Contemplábamos casi hipnotizados cómo las aguas surgían de entre la piedra. Los árboles de la jungla se amontonaban verdes y marrones junto al farallón de roca mojada. Mientras mirábamos, se produjo una breve deliberación entre la almadía del tribuno y la nuestra. El espectáculo era impresionante, pero Emiliano dudaba, ya que, si detrás de aquel surtidor había otro tramo de río o un lago, entonces no habíamos llegado de verdad a las fuentes del Nilo, sino sólo a otras cataratas; las octavas.

Se le veía indeciso y aun Tito y Anfígenes titubeaban, no sabiendo qué pensar. Fue Merythot, en esos instantes, quien inclinó la balanza. Había estado escuchando en silencio cómo los otros tres discutían de una a otra balsa y, de repente, alzó la voz entre el rugido de las aguas que se desplomaban.

—¿Y qué pasa si hay un lago detrás? —gritó en un latín impecable—. ¿Qué más da si hay un tramo de río?

—Que entonces el Nilo no nace en este punto y nuestro viaje no ha terminado aún —repuso a voces Emiliano, las piernas abiertas para contrarrestar el balanceo de la almadía, la túnica roja agitándose a los golpes de brisa.
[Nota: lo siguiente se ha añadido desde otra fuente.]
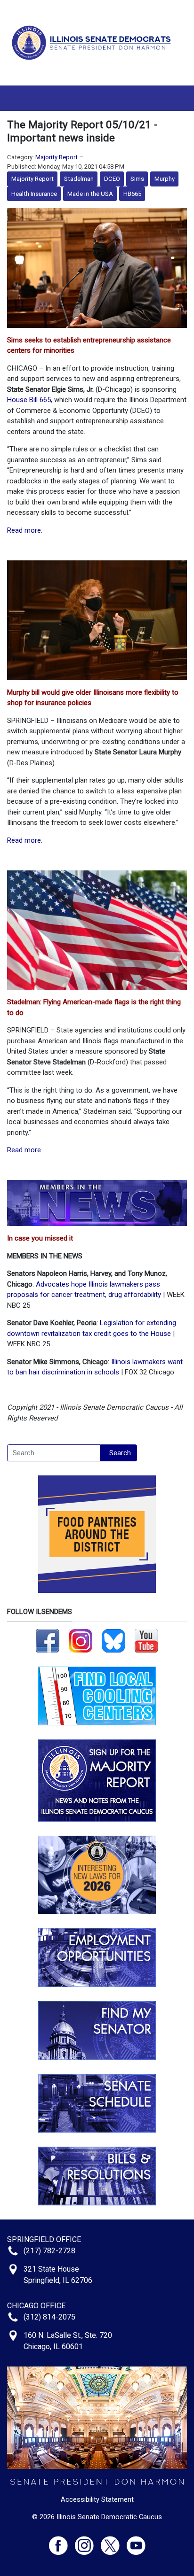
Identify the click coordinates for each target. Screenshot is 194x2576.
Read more (24, 530)
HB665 (132, 193)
—¡No es cierto! —exclamó el egipcio—. Dime, tribuno: ¿en qué momento nace un hombre? ¿En el momento en que su padre y su madre se unen y lo conciben? ¿Decimos que nace mientras está en el vientre de su madre?

Tito, más moreno que nunca gracias al contraste de su piel oscurecida con la túnica blanca, volvió la mirada al surtidor, al tiempo que una luz comenzaba a encenderse en los ojos azules de Emiliano. Entre tanto, todos nos afanábamos a los remos para mantenernos a la altura, sin poder despegar los ojos de las aguas que saltaban y caían.